(SET OF TASKS)
**1.** According to the CI50 post, which work premiered in Oberlin, Ohio?
**2.** Please carry on writing the CI50 post from its last line.

(EXTRACT TO READ)
CI50!

There will, I hope, be many CI50 celebrations this year. But Critical Mass: CI@50 (what does the “critical mass” part mean?1), starting today in Oberlin, Ohio, U.S.A., will be the CI50, the main celebration, the official one, the one that everyone will talk about until the next anniversary celebration.

At least I assume so. But you could make a case that if say, the Freiburg Festival or the Israel CI Festival this year do a CI50 celebration, that those might be better attended, be longer, have more classes and prominent teachers, and better reflect both the current and future of the form.2

A few years back, I think I was speculating that CI50 would be whichever festival Nancy Stark Smith showed up at. But now that Nancy has passed on, it’s a little more ambiguous who can lay claim to the official celebration. The case for Oberlin isn’t bad though:

  • 280+ dancers, possibly the largest gathering ever of CI dancers in North America
  • Oberlin, Ohio, where Magnesium premiered
  • Attended by luminaries such as Chris Aiken and Andrew Harwood
  • Attended by Nancy’s Underscore group from Northampton, who will be co-hosting an Underscore (I will be one of the official musicians for this)

(RAW DATA)
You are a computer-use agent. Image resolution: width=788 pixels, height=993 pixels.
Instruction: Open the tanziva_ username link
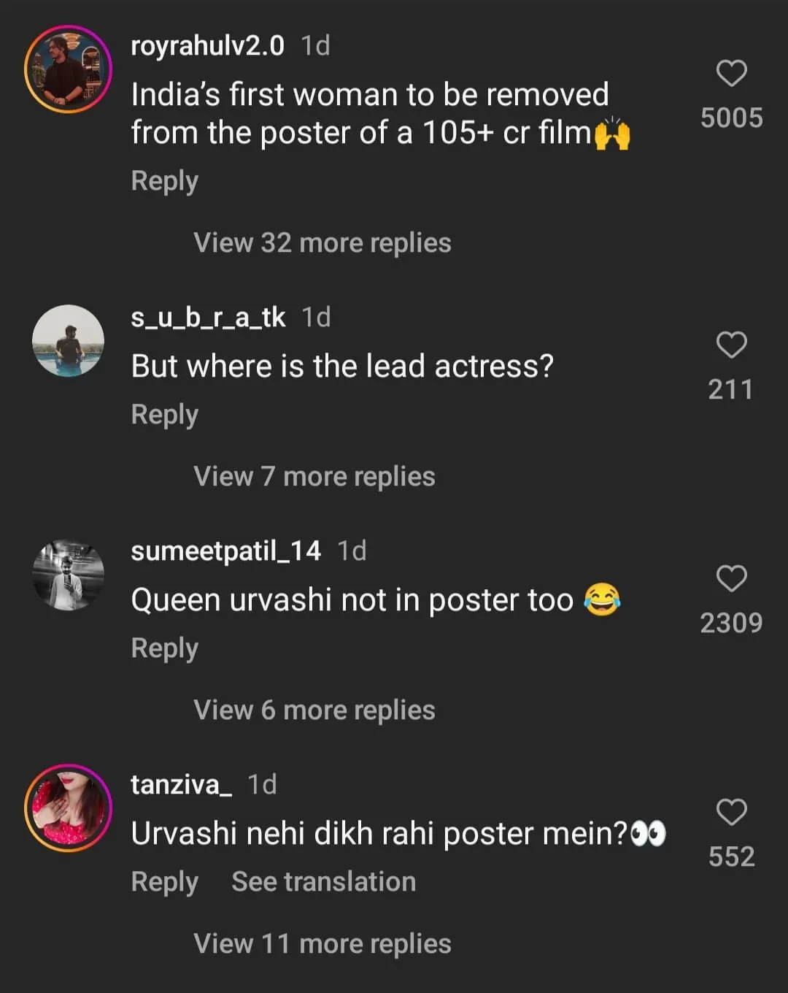click(181, 784)
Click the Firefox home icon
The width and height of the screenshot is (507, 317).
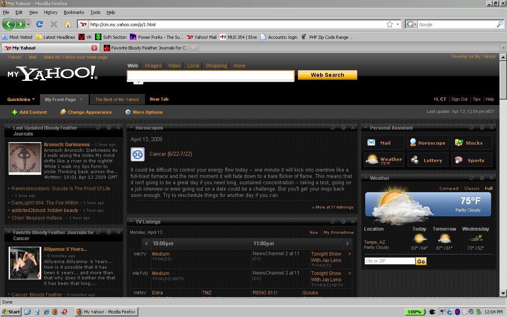[x=68, y=25]
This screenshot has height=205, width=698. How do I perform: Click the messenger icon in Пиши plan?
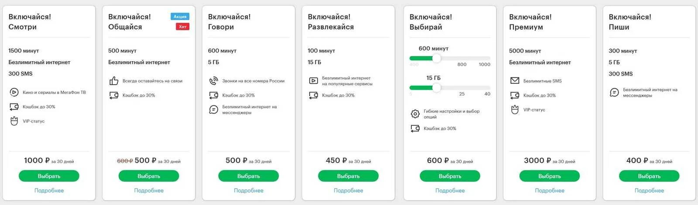coord(614,93)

(TASK-BY-TASK OUTPUTS)
**1.** Magnesium

**2.**
Anyway, here we are, and Critical Mass: CI@50—CI50 from here on out, and until another event lays better claim to the title—will start today! And I am attending.

And I have some questions about what will happen here. But first…

Blogging from CI50?

Before I go further, let me just say that I hope to write a little bit about what goes on at CI50. But CI festivals being what they are, and knowing myself, I’m not sure at all that it will happen. I’ll try to do some updates from CI50—at minimum, I’ll try to write some reflections after the fact.

Richard’s CI50 questions (a partial list)

I have a number of questions about how CI50 will go. Some are quite personal :) and so won’t be shared here, or perhaps just shared obliquely. Some are very snarky, and so out of respect for many people who worked hard on preparing for this, both in organizing and teaching, I might think about a little more before sharing. But here are a few that at the front of my mind:

What is CI?

Groan. But no, really. This was a question at CI36, which was somewhat answered by some of the DVD interviews… I’ll try to pull a quotation and citation a bit later, but there was something about the “unfilled circle” that was discussed there.

Nevertheless, “What is CI?” is defined by its practitioners, and a gathering like this—which might be the largest assemblage of years of CI dancing in history—will have some sort of answer to this question, answered at least by the bodies in the space.

What does it mean that so many aren’t here?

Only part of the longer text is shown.